In a welcome move, the Digital Personal Data Protection Bill, 2022, expectedly, reversed a bid by a Joint Parliamentary Committee (JPC) to expand the purview of the previous Bill to include non-personal data. That adventurist attempt by lawmakers stirred a hornet’s nest, and was a key factor in the government’s decision in August to junk the Bill and start afresh.

The new Bill eases several concerns of Big Tech. It not only restricts the Bill to personal data, but also permits cross-border flows of personal data — albeit to friendly nations, most certainly likely to include the United States. It also drops from the previous Bill hair-splitting about what constitutes ‘sensitive’ data, and what might be termed ‘critical’ data. It significantly improves on the previous Bill by placing more responsibility on the companies harvesting user data. So, companies would be required to notify users whenever they breach users’ data, and pay stiff fines of up to Rs. 250 crore for failures.

Under the oversight of IT Minister Ashwini Vaishnaw, the Bill also sports some niceties. It is considerably shorter, has less legalese, and, for good optics, uses the pronoun ‘her’ to refer to a user. It has several gaps and drawbacks too, most of which could be redressed during the public consultation process open until December 17.

Take, for example, “deemed consent”, which is sought to be applied in multiple use cases. So, a person who submits their name and mobile number to reserve a table at a restaurant is deemed to have given their consent to use of their data, but the Bill does nothing to ensure that the person’s mobile number will not be used to, say, offer a personal loan. Similarly, one would think Google or Facebook should let us know if it shares our data with third-parties, and for what purpose or how long. But that is not the case.

Prescribing “duties” for a “data principal” is also widely regressive, needlessly burdening the common citizen whose data is the one at stake. The lack of compensation to individuals whose data is breached is another. It is reasonable to expect that a final version of the Bill to be presented to Parliament would plug these gaps. But where the Bill is fundamentally flawed is in the government’s refusal to explore any nuance in asserting the State’s absolute right to access anybody’s data, in its refusal to establish any independent safeguards, and indeed in its quest for complete executive control over any avenues to redress, allowing no scope for judicial scrutiny or parliamentary oversight.

Consequently, the Bill grants to the government sweeping rights over all data when in it is “in the interests of sovereignty and integrity of India, security of the state, friendly relations with foreign states, maintenance of public order or [for] preventing incitement to any cognizable offence relating to any of these.” In addition, the Bill allows the State — and its agencies — to retain for perpetuity any data collected, while requiring all other “data principals” — the likes of Google, Facebook and other private entities — to delete the data when it “is no longer being served by its retention” and “retention is no longer necessary for legal or business purposes.”

With regard to the data protection agency, the government’s powers under the Bill are similarly absolute. The government can name anybody as the chief executive of that agency. It will alone determine the “strength and composition of the board and the process of selection, terms and conditions of appointment and service, [and] removal of its chairperson and other members.” In effect, the data protection agency could end up being at the mercy of the Union government.

Clearly, the new Bill has not heeded concerns expressed by Justice Srikrishna or the political opposition.

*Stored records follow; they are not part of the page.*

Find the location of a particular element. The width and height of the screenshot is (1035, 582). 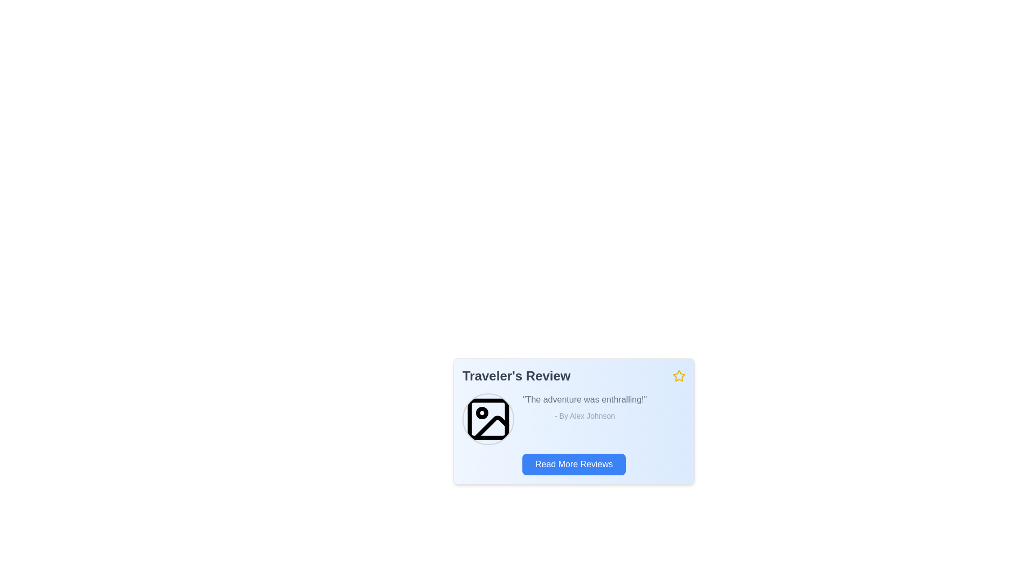

attribution text indicating the author of the testimonial located below the testimonial text 'The adventure was enthralling!' in the review card is located at coordinates (584, 415).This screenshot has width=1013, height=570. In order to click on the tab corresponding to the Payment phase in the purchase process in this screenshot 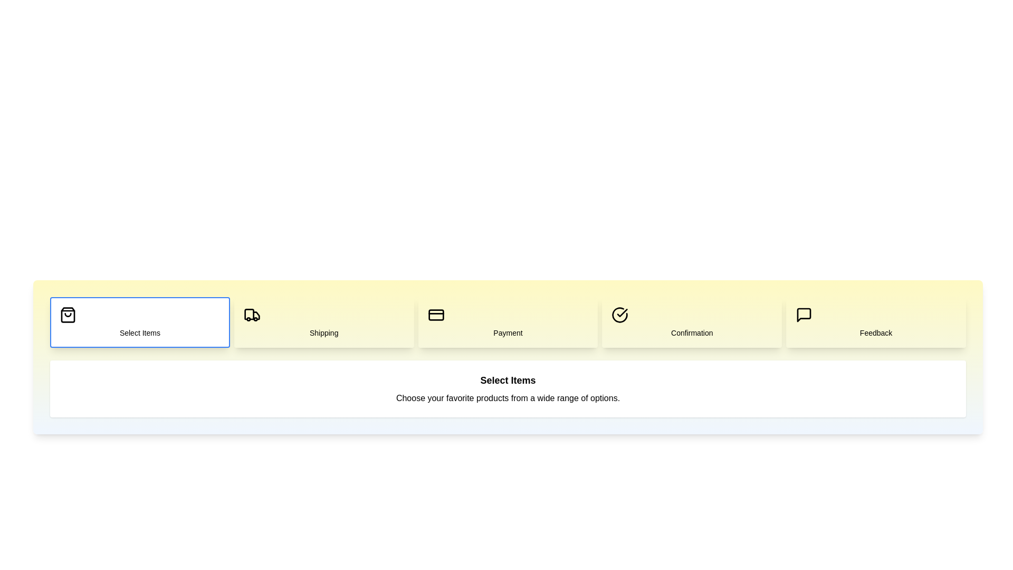, I will do `click(508, 321)`.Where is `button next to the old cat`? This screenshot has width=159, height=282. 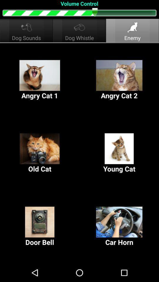
button next to the old cat is located at coordinates (119, 153).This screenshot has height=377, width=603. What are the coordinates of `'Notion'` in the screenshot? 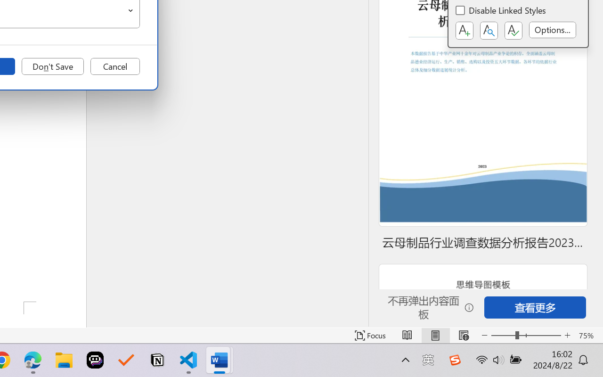 It's located at (157, 360).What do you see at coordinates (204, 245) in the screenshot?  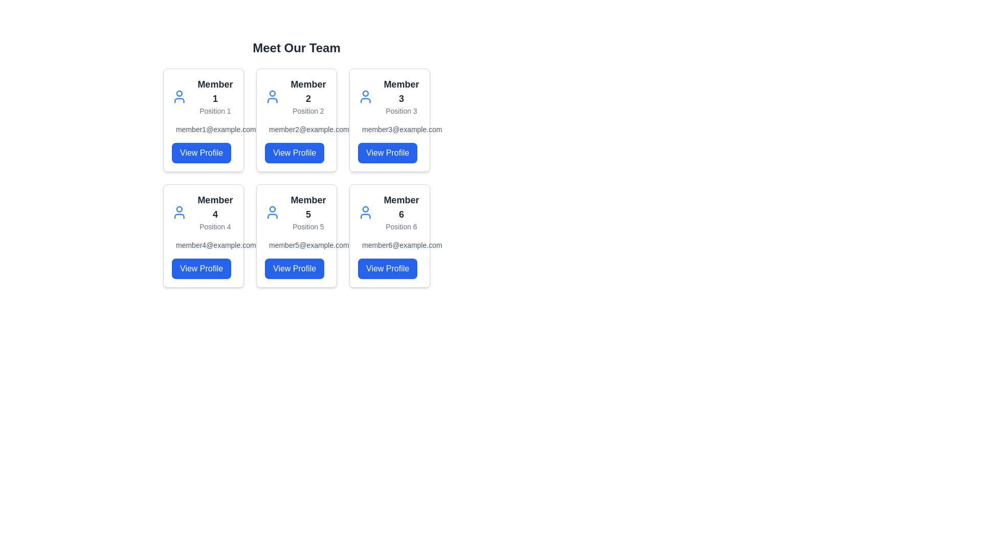 I see `email address displayed in the text label showing 'member4@example.com', which is styled in small gray font and aligned with an envelope icon` at bounding box center [204, 245].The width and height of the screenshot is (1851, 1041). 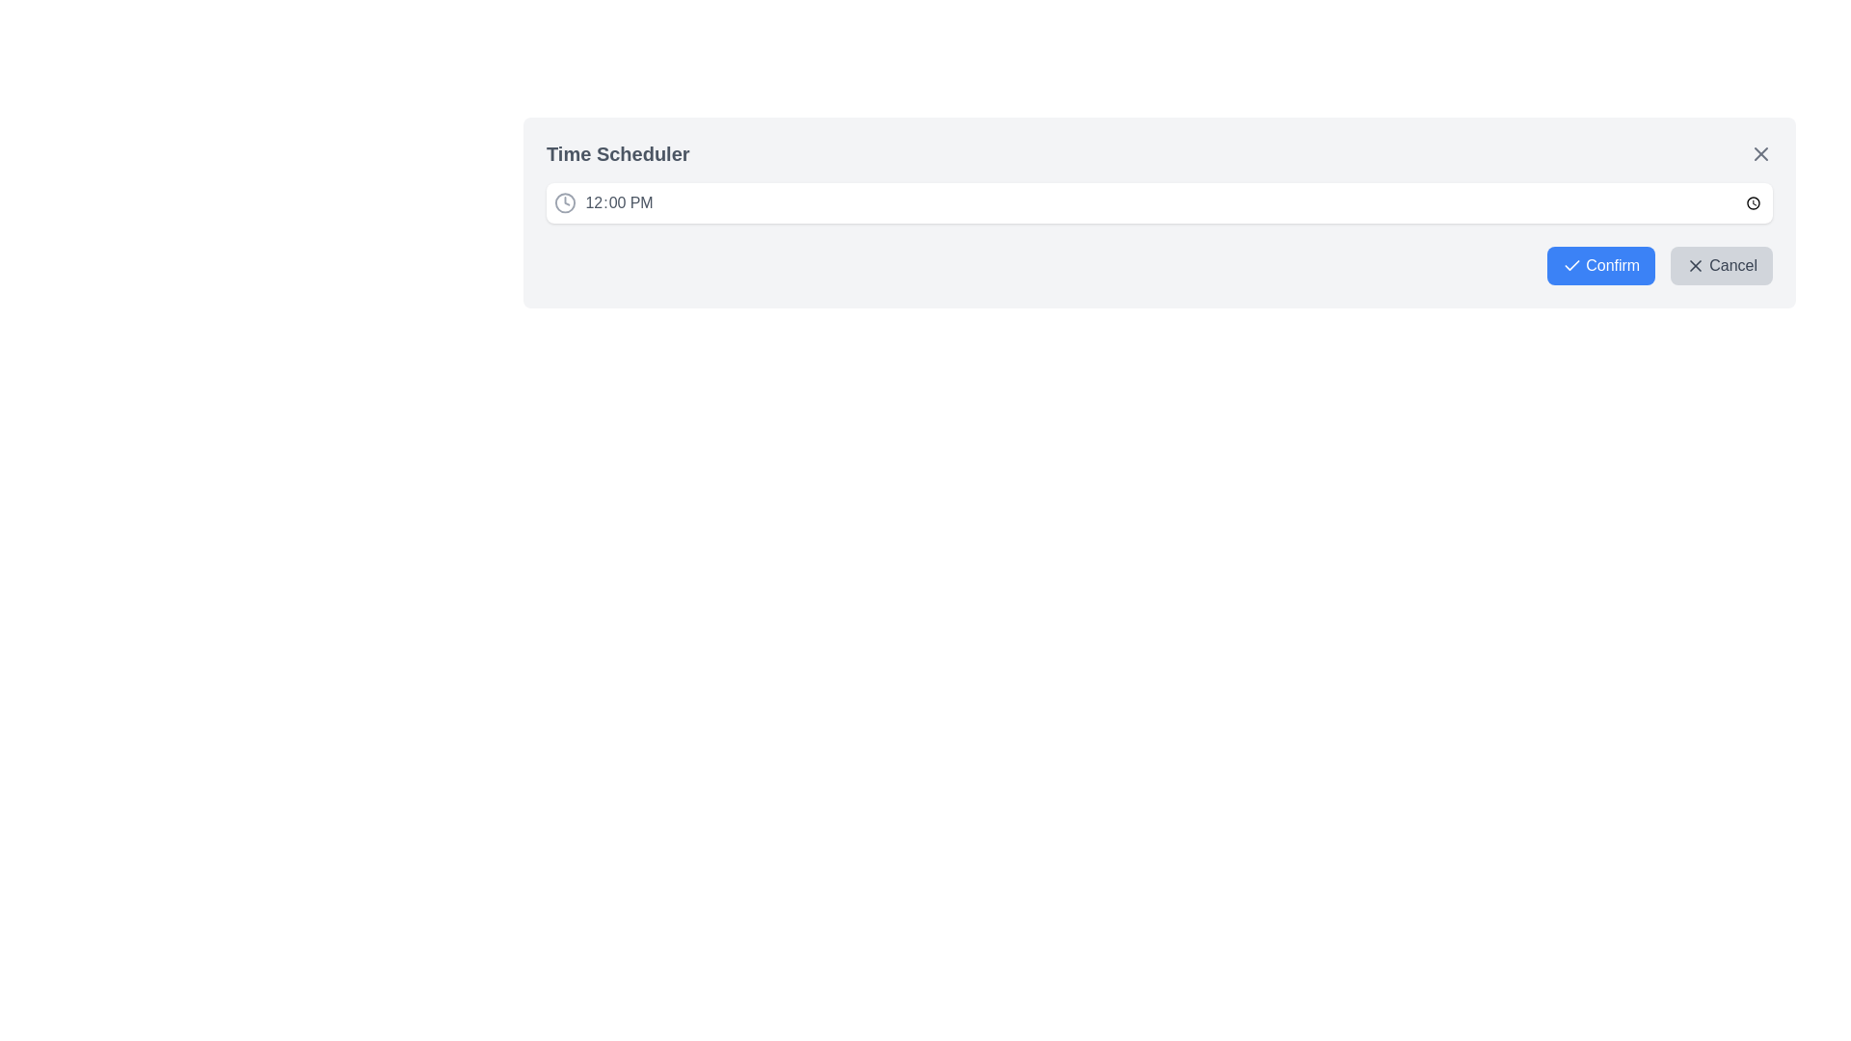 What do you see at coordinates (1572, 266) in the screenshot?
I see `the white checkmark icon located inside the blue 'Confirm' button, positioned towards the bottom-right section of the interface` at bounding box center [1572, 266].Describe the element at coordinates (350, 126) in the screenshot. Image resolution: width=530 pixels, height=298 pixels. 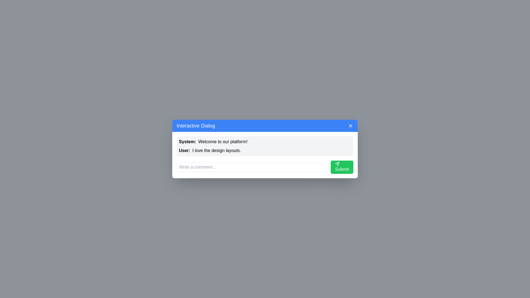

In addition to fears of an Orwellian State, Congress’ Jairam Ramesh — who was a member of the JPC that debated the previous Bill — warned of a constitutional challenge unless clauses governing State’s powers are “narrowly tailored”. It is also likely that the Bill will be challenged in the light of privacy being declared a fundamental right under Article 21 of the Constitution, in the landmark Supreme Court ruling (Puttaswamy v Union of India and others). With such uncertainties, we may have to wait considerably longer for a privacy law.